Bombay blood group occurs due to point mutation of H gene. The mutant variety is known as h gene, which does not code for any protein. Thus, there is a lack of production of the protein named fucosyltransferase, coded by H gene. This protein catalyzes the addition of L-fucose to the precursor chain to form the H antigen. Thus, in patients with Bombay blood group, H antigen cannot be produced due to the absence of this protein. Normally, A and B gene specified products cause addition of N-acetyl galactosamine and D-galactose to the H antigen to form A and B antigens respectively. In the absence of H antigen, these reactions cannot take place. So, A and B antigens are not produced even if there is the presence of A and B gene. These persons are lacking A, B and H antigens in their blood, and consequently they produce anti-A, anti-B and anti-H antibodies. Absence of A and B antigens mimic O blood group. But, the presence of anti-H antibody causes cross reaction with all blood types including O group blood which carry H antigen. Hence, these patients can receive blood only from a person carrying Bombay blood group to avoid mismatched blood transfusion. [3]

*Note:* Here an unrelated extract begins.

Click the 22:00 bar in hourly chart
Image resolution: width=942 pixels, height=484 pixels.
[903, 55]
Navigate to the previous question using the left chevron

There is another similar type of rare blood group known as para-Bombay in which there is a deficiency of H antigen, which can be diagnosed by reactivity with lectin Ulex europaeus. The person carrying this blood group also produces anti-H antibodies and show incompatibility with O blood group. [3]

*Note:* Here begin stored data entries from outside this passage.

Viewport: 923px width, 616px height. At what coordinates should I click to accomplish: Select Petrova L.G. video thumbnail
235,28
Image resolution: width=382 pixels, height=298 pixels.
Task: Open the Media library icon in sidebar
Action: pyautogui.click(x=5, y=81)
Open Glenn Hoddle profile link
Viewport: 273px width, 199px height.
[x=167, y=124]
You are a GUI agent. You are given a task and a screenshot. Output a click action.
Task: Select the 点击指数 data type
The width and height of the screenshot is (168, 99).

The main therapeutic challenge in the patients with Bombay blood group is the arrangement of cross-matched blood due to very low incidence of this blood group in the population. A few cases have been reported where blood was arranged with difficulty from the neighboring states after few hours for transfusion in the emergency situation. [4],[5] However, any fresh frozen plasma (FFP), platelets and cryoprecipitate can safely be transfused in these patients. One patient with hemodynamic instability and coagulopathy was managed with intraoperative crystalloid and colloid infusion as crossmatched blood was unavailable. [6] Coagulopathy was treated by transfusing six units of FFP. A few cases of transfusion reaction have been reported following transfusion of O group blood in patients with Bombay blood group. [7],[8] Autologous blood transfusion is another suitable option in these patients to avoid problems associated with the arrangement of blood from healthy donors. A patient with para-Bombay blood group undergoing coronary artery bypass grafting was successfully managed with transfusion of one unit autologous blood intraoperatively and one unit autologous blood and one unit blood collected from his brother with the same blood group postoperatively. [9] However, autologous blood transfusion was not considered in our case as the patient had low hemoglobin.

Finally, it can be stated that before blood transfusion, only grouping is not sufficient. Cross matching is essential to identify this rare blood group. Reverse grouping or serum grouping should be performed to confirm the diagnosis. First degree relatives of the patient carrying Bombay blood group should be tested for the presence of this group, and the patient should carry an identity card mentioning the blood group for an emergency situation. Moreover, maintenance of rare blood group registry and cryopreservation techniques is essential for easy and fast arrangement of blood.